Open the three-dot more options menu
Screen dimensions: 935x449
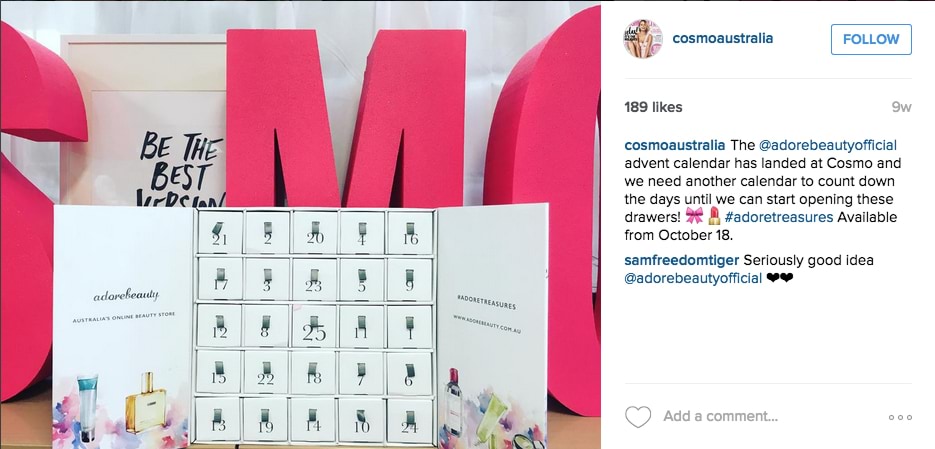pyautogui.click(x=900, y=417)
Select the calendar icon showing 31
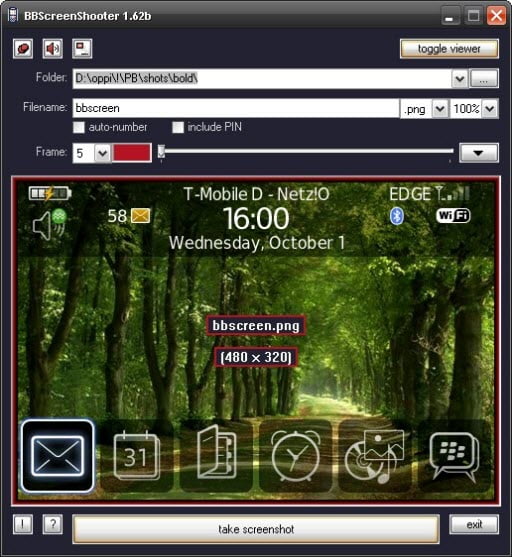512x557 pixels. (137, 456)
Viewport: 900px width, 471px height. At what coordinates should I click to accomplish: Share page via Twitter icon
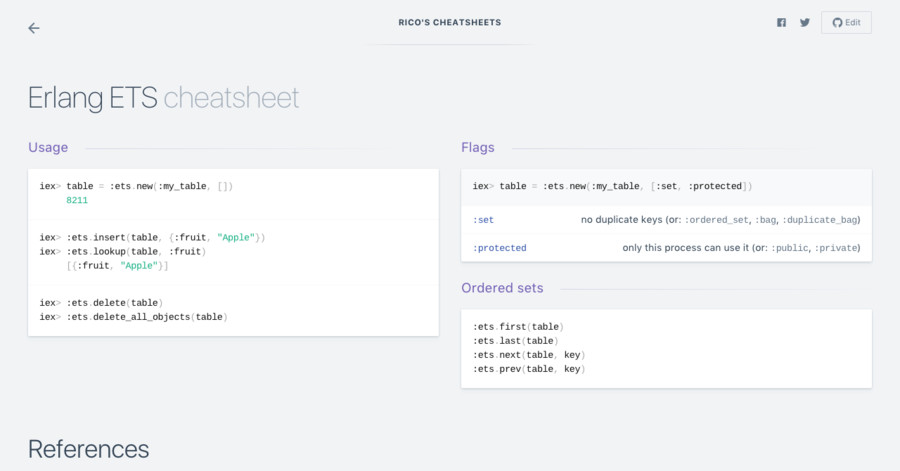[x=805, y=23]
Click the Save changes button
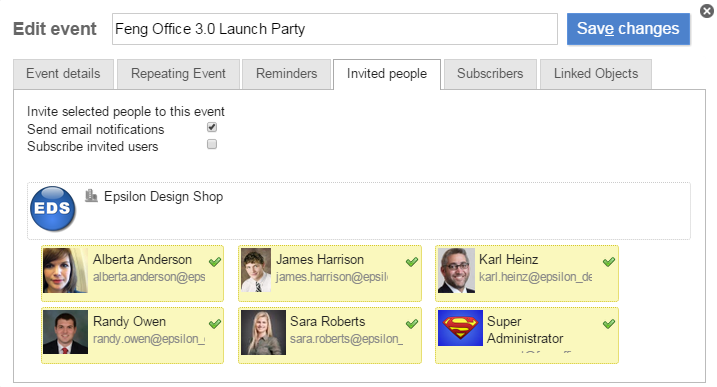Image resolution: width=717 pixels, height=387 pixels. (628, 29)
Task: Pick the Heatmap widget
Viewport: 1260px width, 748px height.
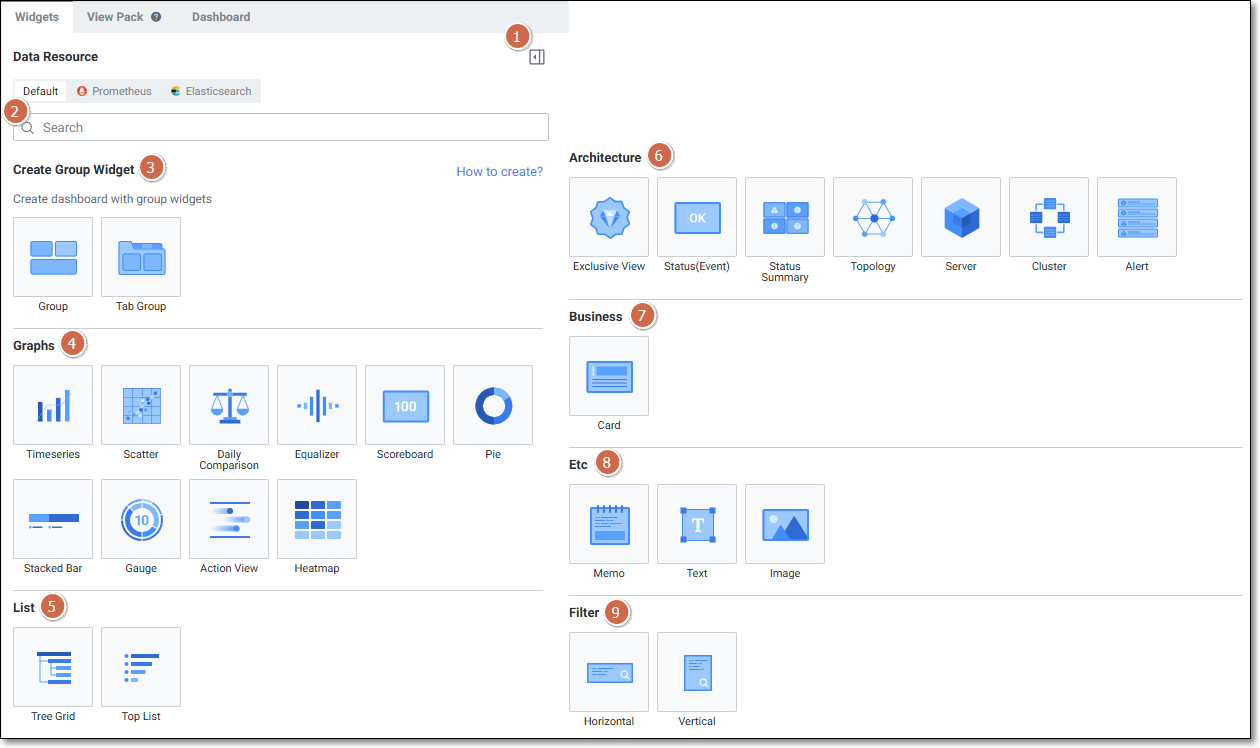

* * * *

TASK BRIEF:
The pictures stay out; everything else in the records above must be repeated exactly.

EXERCISE OUTPUT:
Open the three-dot more options menu
Screen dimensions: 935x449
pyautogui.click(x=900, y=417)
Select the calendar icon showing 31
512x557 pixels. (137, 456)
Viewport: 900px width, 471px height. At what coordinates should I click to accomplish: Share page via Twitter icon
[x=805, y=23]
Click the Save changes button
Image resolution: width=717 pixels, height=387 pixels. (628, 29)
Task: Pick the Heatmap widget
Viewport: 1260px width, 748px height.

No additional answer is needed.